(Interface element records)
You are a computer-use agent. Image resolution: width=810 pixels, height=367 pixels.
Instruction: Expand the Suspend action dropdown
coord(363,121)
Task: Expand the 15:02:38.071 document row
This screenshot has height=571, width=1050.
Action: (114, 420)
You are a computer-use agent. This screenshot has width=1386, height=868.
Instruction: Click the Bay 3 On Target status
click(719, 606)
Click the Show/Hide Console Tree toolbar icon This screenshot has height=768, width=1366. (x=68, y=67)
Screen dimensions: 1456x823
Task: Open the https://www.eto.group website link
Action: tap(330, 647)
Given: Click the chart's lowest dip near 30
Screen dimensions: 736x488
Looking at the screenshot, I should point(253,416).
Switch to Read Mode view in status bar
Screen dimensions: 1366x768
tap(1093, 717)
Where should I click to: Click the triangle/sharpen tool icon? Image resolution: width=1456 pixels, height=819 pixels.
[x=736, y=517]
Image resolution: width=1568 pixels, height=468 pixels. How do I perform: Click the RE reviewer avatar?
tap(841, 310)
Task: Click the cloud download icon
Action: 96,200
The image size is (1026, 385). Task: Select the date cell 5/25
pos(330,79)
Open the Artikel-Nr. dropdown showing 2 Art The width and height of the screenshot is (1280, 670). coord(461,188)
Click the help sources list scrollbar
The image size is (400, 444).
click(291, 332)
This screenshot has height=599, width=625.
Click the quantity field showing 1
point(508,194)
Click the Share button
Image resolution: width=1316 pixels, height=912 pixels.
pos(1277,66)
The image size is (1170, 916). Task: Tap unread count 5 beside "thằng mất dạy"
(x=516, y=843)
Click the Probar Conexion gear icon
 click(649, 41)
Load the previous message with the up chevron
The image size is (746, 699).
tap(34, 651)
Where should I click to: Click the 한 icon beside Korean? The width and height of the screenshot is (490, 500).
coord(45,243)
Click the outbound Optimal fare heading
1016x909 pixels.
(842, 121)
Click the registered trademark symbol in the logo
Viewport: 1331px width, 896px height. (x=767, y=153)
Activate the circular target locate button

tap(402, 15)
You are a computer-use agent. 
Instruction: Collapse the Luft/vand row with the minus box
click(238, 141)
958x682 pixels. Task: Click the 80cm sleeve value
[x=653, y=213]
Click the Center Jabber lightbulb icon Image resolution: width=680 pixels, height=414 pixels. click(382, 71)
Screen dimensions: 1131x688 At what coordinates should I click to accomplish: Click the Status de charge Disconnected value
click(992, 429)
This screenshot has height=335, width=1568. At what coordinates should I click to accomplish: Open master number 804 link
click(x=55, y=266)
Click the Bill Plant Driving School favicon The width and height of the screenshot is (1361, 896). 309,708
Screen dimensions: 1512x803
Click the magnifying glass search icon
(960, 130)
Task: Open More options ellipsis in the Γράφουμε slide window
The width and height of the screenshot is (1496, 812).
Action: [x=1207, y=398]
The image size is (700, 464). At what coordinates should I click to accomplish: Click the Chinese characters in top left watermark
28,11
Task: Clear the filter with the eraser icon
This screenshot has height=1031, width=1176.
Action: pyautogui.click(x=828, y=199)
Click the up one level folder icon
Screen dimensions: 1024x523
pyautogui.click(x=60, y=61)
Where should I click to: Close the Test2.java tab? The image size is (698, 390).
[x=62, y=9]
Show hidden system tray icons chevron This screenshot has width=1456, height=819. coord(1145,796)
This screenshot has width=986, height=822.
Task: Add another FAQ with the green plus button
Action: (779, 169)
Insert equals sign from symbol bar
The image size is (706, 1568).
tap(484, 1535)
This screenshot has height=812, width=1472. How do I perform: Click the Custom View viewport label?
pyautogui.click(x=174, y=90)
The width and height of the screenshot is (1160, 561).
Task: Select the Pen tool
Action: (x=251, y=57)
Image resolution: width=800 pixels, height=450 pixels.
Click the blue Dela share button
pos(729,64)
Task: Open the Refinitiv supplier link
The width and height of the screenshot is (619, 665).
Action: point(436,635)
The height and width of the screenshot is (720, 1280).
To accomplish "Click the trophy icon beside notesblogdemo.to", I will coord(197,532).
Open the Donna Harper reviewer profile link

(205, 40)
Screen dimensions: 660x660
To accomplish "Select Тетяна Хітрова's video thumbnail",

== Exercise description ==
Copy the rows above line for line, with no changes.

== Exercise solution ==
You are a computer-use agent. Image resolution: width=810 pixels, height=367 pixels.
Instruction: Expand the Suspend action dropdown
coord(363,121)
Task: Expand the 15:02:38.071 document row
This screenshot has height=571, width=1050.
Action: (114, 420)
You are a computer-use agent. This screenshot has width=1386, height=868.
Instruction: Click the Bay 3 On Target status
click(719, 606)
Click the Show/Hide Console Tree toolbar icon This screenshot has height=768, width=1366. (x=68, y=67)
Screen dimensions: 1456x823
Task: Open the https://www.eto.group website link
Action: tap(330, 647)
Given: Click the chart's lowest dip near 30
Screen dimensions: 736x488
Looking at the screenshot, I should point(253,416).
Switch to Read Mode view in status bar
Screen dimensions: 1366x768
tap(1093, 717)
Where should I click to: Click the triangle/sharpen tool icon? Image resolution: width=1456 pixels, height=819 pixels.
[x=736, y=517]
Image resolution: width=1568 pixels, height=468 pixels. How do I perform: Click the RE reviewer avatar?
tap(841, 310)
Task: Click the cloud download icon
Action: 96,200
The image size is (1026, 385). Task: Select the date cell 5/25
pos(330,79)
Open the Artikel-Nr. dropdown showing 2 Art The width and height of the screenshot is (1280, 670). coord(461,188)
Click the help sources list scrollbar
The image size is (400, 444).
click(291, 332)
This screenshot has height=599, width=625.
Click the quantity field showing 1
point(508,194)
Click the Share button
Image resolution: width=1316 pixels, height=912 pixels.
pos(1277,66)
The image size is (1170, 916). Task: Tap unread count 5 beside "thằng mất dạy"
(x=516, y=843)
Click the Probar Conexion gear icon
 click(649, 41)
Load the previous message with the up chevron
The image size is (746, 699).
tap(34, 651)
Where should I click to: Click the 한 icon beside Korean? The width and height of the screenshot is (490, 500).
coord(45,243)
Click the outbound Optimal fare heading
1016x909 pixels.
(842, 121)
Click the registered trademark symbol in the logo
Viewport: 1331px width, 896px height. (x=767, y=153)
Activate the circular target locate button

tap(402, 15)
You are a computer-use agent. 
Instruction: Collapse the Luft/vand row with the minus box
click(238, 141)
958x682 pixels. Task: Click the 80cm sleeve value
[x=653, y=213]
Click the Center Jabber lightbulb icon Image resolution: width=680 pixels, height=414 pixels. click(382, 71)
Screen dimensions: 1131x688 At what coordinates should I click to accomplish: Click the Status de charge Disconnected value
click(992, 429)
This screenshot has height=335, width=1568. At what coordinates should I click to accomplish: Open master number 804 link
click(x=55, y=266)
Click the Bill Plant Driving School favicon The width and height of the screenshot is (1361, 896). 309,708
Screen dimensions: 1512x803
Click the magnifying glass search icon
(960, 130)
Task: Open More options ellipsis in the Γράφουμε slide window
The width and height of the screenshot is (1496, 812).
Action: [x=1207, y=398]
The image size is (700, 464). At what coordinates should I click to accomplish: Click the Chinese characters in top left watermark
28,11
Task: Clear the filter with the eraser icon
This screenshot has height=1031, width=1176.
Action: pyautogui.click(x=828, y=199)
Click the up one level folder icon
Screen dimensions: 1024x523
pyautogui.click(x=60, y=61)
Where should I click to: Close the Test2.java tab? The image size is (698, 390).
[x=62, y=9]
Show hidden system tray icons chevron This screenshot has width=1456, height=819. coord(1145,796)
This screenshot has width=986, height=822.
Task: Add another FAQ with the green plus button
Action: (779, 169)
Insert equals sign from symbol bar
The image size is (706, 1568).
tap(484, 1535)
This screenshot has height=812, width=1472. How do I perform: Click the Custom View viewport label?
pyautogui.click(x=174, y=90)
The width and height of the screenshot is (1160, 561).
Task: Select the Pen tool
Action: (x=251, y=57)
Image resolution: width=800 pixels, height=450 pixels.
Click the blue Dela share button
pos(729,64)
Task: Open the Refinitiv supplier link
The width and height of the screenshot is (619, 665).
Action: point(436,635)
The height and width of the screenshot is (720, 1280).
To accomplish "Click the trophy icon beside notesblogdemo.to", I will coord(197,532).
Open the Donna Harper reviewer profile link

(205, 40)
Screen dimensions: 660x660
To accomplish "Select Тетяна Хітрова's video thumbnail",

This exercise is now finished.